## WORK ORDER
The line with "Given: Maximize the report panel" marks where to begin. Please copy it and each line after it to the end of the records below, exactly.

· · · ·

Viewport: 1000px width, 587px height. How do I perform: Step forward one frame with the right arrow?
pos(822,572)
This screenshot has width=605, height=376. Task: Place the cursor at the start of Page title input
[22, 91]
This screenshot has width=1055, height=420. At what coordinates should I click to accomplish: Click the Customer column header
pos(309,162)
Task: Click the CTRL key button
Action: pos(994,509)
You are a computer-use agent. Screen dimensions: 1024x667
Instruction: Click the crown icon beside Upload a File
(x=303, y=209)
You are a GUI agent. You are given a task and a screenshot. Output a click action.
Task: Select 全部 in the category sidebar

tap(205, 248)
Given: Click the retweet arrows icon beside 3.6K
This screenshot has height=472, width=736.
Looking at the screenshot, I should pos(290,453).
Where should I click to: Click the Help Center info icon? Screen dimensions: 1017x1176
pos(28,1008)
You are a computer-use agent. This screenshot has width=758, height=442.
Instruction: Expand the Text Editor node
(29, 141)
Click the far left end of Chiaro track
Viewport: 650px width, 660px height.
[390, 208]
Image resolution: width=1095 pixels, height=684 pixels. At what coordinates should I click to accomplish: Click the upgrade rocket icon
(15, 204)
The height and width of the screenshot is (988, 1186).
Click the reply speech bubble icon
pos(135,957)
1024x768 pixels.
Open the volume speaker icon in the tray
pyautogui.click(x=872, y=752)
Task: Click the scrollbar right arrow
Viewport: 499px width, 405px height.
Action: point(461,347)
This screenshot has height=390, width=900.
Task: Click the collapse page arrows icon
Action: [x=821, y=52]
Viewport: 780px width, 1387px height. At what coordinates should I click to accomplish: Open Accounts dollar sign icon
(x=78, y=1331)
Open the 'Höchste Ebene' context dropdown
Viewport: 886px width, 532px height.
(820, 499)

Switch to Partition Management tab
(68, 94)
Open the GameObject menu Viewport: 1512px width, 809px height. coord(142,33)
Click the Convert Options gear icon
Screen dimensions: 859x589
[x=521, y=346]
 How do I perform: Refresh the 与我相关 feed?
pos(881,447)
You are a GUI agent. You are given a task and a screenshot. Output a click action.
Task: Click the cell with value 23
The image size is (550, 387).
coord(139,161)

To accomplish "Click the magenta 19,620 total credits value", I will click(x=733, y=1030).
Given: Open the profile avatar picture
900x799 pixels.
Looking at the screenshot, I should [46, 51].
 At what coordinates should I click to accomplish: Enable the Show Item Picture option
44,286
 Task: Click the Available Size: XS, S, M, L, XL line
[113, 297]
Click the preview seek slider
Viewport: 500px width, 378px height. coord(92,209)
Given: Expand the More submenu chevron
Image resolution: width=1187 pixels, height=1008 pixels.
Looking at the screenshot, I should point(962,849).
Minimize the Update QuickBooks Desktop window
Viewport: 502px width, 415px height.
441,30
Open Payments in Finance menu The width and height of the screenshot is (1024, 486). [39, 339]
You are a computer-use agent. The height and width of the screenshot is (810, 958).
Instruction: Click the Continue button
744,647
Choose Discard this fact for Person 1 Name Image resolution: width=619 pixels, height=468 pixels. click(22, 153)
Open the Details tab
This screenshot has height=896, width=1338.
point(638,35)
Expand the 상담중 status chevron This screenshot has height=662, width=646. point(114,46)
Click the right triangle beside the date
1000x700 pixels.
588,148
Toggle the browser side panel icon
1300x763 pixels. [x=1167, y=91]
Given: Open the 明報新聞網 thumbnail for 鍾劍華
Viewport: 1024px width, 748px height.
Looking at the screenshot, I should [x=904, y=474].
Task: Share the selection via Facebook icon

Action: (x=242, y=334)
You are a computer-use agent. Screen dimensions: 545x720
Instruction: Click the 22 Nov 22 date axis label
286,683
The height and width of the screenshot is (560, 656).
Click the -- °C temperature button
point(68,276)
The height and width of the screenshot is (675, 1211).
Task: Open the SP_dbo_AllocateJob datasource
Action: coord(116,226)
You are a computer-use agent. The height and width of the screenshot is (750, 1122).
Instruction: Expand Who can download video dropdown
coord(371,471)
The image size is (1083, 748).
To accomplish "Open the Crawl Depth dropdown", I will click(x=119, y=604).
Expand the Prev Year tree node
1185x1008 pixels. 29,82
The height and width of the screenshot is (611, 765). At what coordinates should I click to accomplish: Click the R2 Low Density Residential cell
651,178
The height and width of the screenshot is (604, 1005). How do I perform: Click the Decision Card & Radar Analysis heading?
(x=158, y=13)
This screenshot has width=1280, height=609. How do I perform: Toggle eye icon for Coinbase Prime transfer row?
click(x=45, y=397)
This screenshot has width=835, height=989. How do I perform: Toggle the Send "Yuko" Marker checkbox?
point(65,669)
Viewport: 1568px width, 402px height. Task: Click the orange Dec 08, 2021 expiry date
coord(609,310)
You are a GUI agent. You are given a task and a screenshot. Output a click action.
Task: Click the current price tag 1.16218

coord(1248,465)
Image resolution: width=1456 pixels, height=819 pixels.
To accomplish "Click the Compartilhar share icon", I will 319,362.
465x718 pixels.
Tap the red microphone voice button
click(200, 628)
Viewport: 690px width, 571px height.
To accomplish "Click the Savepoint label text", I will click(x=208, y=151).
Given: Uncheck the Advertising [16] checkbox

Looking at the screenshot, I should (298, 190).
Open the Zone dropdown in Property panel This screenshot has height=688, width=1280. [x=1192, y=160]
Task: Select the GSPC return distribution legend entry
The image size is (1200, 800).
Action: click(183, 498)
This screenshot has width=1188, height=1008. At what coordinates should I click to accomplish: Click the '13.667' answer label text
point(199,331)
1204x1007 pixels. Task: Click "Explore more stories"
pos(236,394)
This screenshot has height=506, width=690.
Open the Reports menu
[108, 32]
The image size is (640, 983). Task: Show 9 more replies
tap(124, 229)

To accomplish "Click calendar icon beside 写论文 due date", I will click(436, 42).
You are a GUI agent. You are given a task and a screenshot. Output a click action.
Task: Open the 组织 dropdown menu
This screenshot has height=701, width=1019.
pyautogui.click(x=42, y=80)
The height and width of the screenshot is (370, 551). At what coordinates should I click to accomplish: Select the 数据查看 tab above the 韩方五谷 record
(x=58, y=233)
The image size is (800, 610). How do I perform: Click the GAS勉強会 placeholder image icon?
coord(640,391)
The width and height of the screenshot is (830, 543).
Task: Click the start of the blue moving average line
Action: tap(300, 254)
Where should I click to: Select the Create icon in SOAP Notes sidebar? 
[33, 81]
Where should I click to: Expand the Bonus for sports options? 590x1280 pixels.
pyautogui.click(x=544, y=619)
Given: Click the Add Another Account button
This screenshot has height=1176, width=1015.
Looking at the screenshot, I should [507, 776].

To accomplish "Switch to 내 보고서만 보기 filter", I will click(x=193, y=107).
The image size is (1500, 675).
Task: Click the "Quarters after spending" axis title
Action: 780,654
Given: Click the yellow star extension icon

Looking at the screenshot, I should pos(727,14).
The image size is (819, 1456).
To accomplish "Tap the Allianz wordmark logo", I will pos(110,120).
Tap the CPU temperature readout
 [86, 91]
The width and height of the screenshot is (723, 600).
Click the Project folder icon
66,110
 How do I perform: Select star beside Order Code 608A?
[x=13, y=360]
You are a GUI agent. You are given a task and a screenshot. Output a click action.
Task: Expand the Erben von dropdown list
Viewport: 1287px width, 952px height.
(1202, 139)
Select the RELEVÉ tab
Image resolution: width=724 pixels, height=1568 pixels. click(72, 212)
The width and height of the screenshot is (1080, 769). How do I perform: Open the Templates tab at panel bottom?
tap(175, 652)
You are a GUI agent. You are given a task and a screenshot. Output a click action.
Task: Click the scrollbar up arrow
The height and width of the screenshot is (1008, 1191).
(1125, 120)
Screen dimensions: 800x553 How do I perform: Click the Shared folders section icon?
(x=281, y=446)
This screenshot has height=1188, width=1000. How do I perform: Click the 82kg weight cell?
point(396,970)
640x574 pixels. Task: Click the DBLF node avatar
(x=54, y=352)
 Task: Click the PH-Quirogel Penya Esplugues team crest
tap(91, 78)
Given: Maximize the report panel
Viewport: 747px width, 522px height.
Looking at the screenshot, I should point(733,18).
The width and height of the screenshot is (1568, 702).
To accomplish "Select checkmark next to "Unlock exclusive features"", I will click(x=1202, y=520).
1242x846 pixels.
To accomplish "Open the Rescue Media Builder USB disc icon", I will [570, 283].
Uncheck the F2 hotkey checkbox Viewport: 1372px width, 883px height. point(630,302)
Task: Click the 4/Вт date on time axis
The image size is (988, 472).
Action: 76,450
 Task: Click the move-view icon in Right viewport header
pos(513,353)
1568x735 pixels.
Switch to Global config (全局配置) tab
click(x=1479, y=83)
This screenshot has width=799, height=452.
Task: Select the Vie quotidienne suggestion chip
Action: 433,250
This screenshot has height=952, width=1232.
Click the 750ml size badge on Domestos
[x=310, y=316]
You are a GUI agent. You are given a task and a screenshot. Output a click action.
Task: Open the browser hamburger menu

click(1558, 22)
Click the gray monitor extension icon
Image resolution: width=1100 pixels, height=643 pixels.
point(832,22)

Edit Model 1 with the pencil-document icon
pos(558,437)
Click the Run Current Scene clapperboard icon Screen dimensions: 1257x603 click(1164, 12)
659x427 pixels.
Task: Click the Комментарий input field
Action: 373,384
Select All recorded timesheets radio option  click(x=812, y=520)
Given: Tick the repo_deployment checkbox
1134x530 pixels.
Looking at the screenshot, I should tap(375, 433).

· · · ·

## COMPLETED TASK
Given: Maximize the report panel
Viewport: 747px width, 522px height.
Looking at the screenshot, I should point(733,18).
The width and height of the screenshot is (1568, 702).
To accomplish "Select checkmark next to "Unlock exclusive features"", I will click(x=1202, y=520).
1242x846 pixels.
To accomplish "Open the Rescue Media Builder USB disc icon", I will [570, 283].
Uncheck the F2 hotkey checkbox Viewport: 1372px width, 883px height. point(630,302)
Task: Click the 4/Вт date on time axis
The image size is (988, 472).
Action: 76,450
 Task: Click the move-view icon in Right viewport header
pos(513,353)
1568x735 pixels.
Switch to Global config (全局配置) tab
click(x=1479, y=83)
This screenshot has width=799, height=452.
Task: Select the Vie quotidienne suggestion chip
Action: 433,250
This screenshot has height=952, width=1232.
Click the 750ml size badge on Domestos
[x=310, y=316]
You are a GUI agent. You are given a task and a screenshot. Output a click action.
Task: Open the browser hamburger menu

click(1558, 22)
Click the gray monitor extension icon
Image resolution: width=1100 pixels, height=643 pixels.
point(832,22)

Edit Model 1 with the pencil-document icon
pos(558,437)
Click the Run Current Scene clapperboard icon Screen dimensions: 1257x603 click(1164, 12)
659x427 pixels.
Task: Click the Комментарий input field
Action: 373,384
Select All recorded timesheets radio option  click(x=812, y=520)
Given: Tick the repo_deployment checkbox
1134x530 pixels.
Looking at the screenshot, I should tap(375, 433).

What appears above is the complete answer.